At around five weeks into my pregnancy my phone found out about it, and from that point on I was subjected to a barrage of social media content about how much children suck. The first was a video by a woman with the username @childfreemillennial, who filmed herself walking through the children’s clothing aisle at a supermarket. She paused, turned to the camera and gagged. I was so shocked at the sheer nastiness and so hormonal that I cried. According to @childfreemillennial, the most loving thing we can do for our children is to never have them – in this economy, in this society, in this climate.
This woman was not a one-off. In the weeks that followed, I was plagued by posts from influencers goading and laughing at pregnant women and mothers. There were child-free therapists, child-free accountants, child-free authors and endless podcasts and gatherings and conferences. I began to watch these child-free influencers like a spectator sport.

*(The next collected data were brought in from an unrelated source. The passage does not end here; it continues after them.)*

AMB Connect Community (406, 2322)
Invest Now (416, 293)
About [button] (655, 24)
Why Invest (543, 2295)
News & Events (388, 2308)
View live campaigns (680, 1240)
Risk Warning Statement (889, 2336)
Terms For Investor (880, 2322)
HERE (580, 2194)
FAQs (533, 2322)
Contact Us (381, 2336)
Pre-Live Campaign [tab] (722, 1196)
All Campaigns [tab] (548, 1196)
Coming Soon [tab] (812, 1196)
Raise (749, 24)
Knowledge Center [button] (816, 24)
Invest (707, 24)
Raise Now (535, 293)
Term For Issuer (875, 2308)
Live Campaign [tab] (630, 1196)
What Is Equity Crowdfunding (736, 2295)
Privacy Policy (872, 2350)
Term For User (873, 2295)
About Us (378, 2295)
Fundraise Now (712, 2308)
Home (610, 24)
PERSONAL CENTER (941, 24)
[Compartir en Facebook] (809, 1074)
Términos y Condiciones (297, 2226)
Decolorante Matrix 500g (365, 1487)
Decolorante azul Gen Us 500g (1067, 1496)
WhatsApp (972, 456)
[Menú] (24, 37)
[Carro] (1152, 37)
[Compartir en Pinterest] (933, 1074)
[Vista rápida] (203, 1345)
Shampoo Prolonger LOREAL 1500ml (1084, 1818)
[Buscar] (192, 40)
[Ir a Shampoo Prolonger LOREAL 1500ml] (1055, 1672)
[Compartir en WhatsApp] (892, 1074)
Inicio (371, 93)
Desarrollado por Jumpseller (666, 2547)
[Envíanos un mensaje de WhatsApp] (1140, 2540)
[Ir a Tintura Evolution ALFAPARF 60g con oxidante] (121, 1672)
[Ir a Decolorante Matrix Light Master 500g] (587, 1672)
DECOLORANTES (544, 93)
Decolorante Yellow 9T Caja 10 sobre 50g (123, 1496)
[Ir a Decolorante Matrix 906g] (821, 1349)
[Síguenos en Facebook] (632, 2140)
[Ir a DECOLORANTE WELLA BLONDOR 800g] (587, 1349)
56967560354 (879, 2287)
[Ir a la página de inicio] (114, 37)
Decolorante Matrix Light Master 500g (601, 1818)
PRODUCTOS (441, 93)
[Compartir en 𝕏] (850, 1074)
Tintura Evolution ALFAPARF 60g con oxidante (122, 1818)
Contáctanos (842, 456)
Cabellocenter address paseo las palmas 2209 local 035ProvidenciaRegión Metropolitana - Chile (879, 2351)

Maggie Dickens is a clinical counsellor from America living in Portugal. She is one of the bigger ‘child-free by choice’ influencers and thinks what we are seeing with declining fertility rates is a generational trend. ‘We have learned to not simply just do as we’re told,’ she told me on the phone. ‘We were taught to have critical thinking, to have individual thought and to question the world.’
The day I spoke to Maggie was the day that the World Health Organisation announced that global fertility rates had crossed below the replacement level. I asked her if she felt somewhat responsible. ‘I grew up seeing the suffering in the world. Poverty was everywhere. I saw the commercials and was fed all this information about how there’s starving children, there’s domestic violence, childhood cancer.